What was the PFA awards ceremony all about?

Rooney and Milner- trying their best to look *rsed.

Watching the PFA player of the year awards the other night was about as entertaining as watching the Eastenders or Hollyoaks omnibus depending on which one it is your missus insists on watching on a Sunday.

First of all there was the live ‘entertainment’ at the ceremony, which began with Gabriella Cilmi, you know the woman who brought you, erm, well that song something about not being sweet, yeah that’s the one. Well, she performed her latest ‘hit’ entitled ‘I am a woman on a mission’ or something to like that, with a team of dancers while footage of some of the nominees scoring goals was shown on a screen behind her.
The sight of Wayne Rooney power-heading the ball past a helpless ‘keeper as our Gabby warbled ‘I am a woman on a mission’ seemed ridiculously comical. Talking of comical, there was absolutely nothing comical in Jeff Stelling’s performance as presenter. His jokes went down quicker than a skinny centre forward in the penalty box – in fact that rubbish metaphor I just used was just the type of garbage Stelling was delivering with all the conviction of confessing sex-offender. It was painful stuff which only seemed to get worse as the evening progressed.

After announcing the lower league teams of the year to applause which varied from polite to disinterested to insulting, there was another live entertainment performance this time from the rifles who underlined the bizarreness of the entire proceedings by covering Billy Joel’s ‘We didn’t start the fire,’ but with a football spin, so we treated to lyrics such as ‘City cash all he said was derby clash’ while pictures of the Carlos Tevez poster and Michael Owen’s injury, sorry ,Fergie-time winner were screened. There was also references to Emmanuel Adebayor’s celebration against the Gunners, and the whole ‘handshake-gate’ episode which no football reference would ever be complete without. To be fair to The Rifles their performance was fairly good and compared to Gabby’s it was at least relevant but the evening seemed to be crying out for a Peter Kay –let’s really take the p*ss out of some footballers- type comic rather than some mildly amusing football rhymes.

Talking of mildly amusing, Stelling never quite reached the dizzy heights of that but did soldier on with a smile unlike those of us viewing this at home.
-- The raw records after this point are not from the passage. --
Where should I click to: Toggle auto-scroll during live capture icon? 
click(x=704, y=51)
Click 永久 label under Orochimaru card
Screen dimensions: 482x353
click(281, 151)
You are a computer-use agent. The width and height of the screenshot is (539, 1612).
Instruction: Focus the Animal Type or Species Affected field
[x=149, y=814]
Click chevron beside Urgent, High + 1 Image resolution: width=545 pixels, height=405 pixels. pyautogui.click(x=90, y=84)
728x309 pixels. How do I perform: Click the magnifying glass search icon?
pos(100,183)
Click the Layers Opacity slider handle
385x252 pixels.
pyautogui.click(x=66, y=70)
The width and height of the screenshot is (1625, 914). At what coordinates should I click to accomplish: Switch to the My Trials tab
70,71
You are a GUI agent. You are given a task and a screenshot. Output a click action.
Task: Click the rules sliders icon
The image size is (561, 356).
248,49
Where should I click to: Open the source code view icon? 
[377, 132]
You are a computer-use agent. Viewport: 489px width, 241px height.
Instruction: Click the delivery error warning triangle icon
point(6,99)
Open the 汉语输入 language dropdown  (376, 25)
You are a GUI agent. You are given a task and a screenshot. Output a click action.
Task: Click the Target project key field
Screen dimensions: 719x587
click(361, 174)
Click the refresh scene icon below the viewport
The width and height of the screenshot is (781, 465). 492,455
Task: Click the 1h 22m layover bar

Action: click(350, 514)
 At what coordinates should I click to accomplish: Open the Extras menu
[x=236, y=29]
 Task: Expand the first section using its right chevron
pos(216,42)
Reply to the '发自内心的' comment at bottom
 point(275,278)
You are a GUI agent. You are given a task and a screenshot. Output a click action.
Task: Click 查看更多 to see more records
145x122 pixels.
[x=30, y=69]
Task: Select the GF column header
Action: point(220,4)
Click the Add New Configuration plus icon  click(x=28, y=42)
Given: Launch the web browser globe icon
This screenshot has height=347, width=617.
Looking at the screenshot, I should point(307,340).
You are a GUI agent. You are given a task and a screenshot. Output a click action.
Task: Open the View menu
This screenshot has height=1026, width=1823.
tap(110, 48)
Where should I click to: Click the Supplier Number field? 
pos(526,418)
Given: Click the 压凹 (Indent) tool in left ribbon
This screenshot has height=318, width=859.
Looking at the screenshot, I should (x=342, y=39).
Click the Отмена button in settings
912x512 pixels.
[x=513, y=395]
Lucas Radebe was next up, who was receiving the PFA Merit award, we were shown footage of Radebe, in his Leeds United heyday as well as interviews with his managers and coaches not to mention various South Africans. The only disappointment was that Nelson Mandela couldn’t come on, repeating his line from Invictus sort of : “Lucas, thank you for what you have done for this country.” To which Radebe could have replied: “No Mr. President, thank you.” Now that would have been memorable, even without Mandela the PFA could have at least tried to get Morgan Freeman.

The nominees for PFA Young player of the year were announced and this is where we really are into pantomime season. Now I’m not saying that James Milner didn’t deserve his award, but looking at the nominees only one man seemed to fit the idea of a young player- or at least one who’s not been around for five years. With Cesc Fabregas, Wayne Rooney and James Milner having about fifteen years worth of Premier League experience between them, it seems a little unfair that any of them should win the award. Surely Joe Hart who has not only had a blinding season but was also nowhere near the Premier League, when Rooney first won the award back in 2005, would have been a more deserving recipient. Milner may be young in years but in experience he’s an old pro. To be fair to Hart at least he turned up, none of the other losing nominees did. Milner and Stelling then engaged in an excruciating bit of banter, which was rescued only when the Villa man, turned the event into an ode to Martin O’Neill’s greatness, while the little Irishman looked on like a proud Director watching his Leading Actress at the Oscar’s as she gives him all the credit while collecting her Academy award.

The Premier League team of the year was announced, and had very few surprises, although perhaps Frank Lampard may think otherwise. Then it was down to business or as Jimmy Greaves, presenting the PFA player of the year award termed it: “The biggest forgone conclusion ever.” Or words to that effect, to be honest I was barely awake by now such had been the drivel of the past hour.

Wazza came up collect his award and actually did manage to raise a few laughs. Firstly by commenting how his bigger bald patch was the reason behind his large amount of headed goals. He then ensured any ideas Liverpool had of trying to beat Chelsea next weekend went out of the window by cracking that they were “chasing a Europa League place.” To all of which Stelling cracked up with just a hint of jealousy in his eye that Rooney had outdone him in the laughter stakes- almost a more difficult task than scoring 34 goals this season.

Forget the world cup, the real football showcase starts here. Remind me not to bother next year thank you very much, unless Gabriella Cilmi’s performing again, “I am a woman on a mission, ye-eah”, it’s very catchy.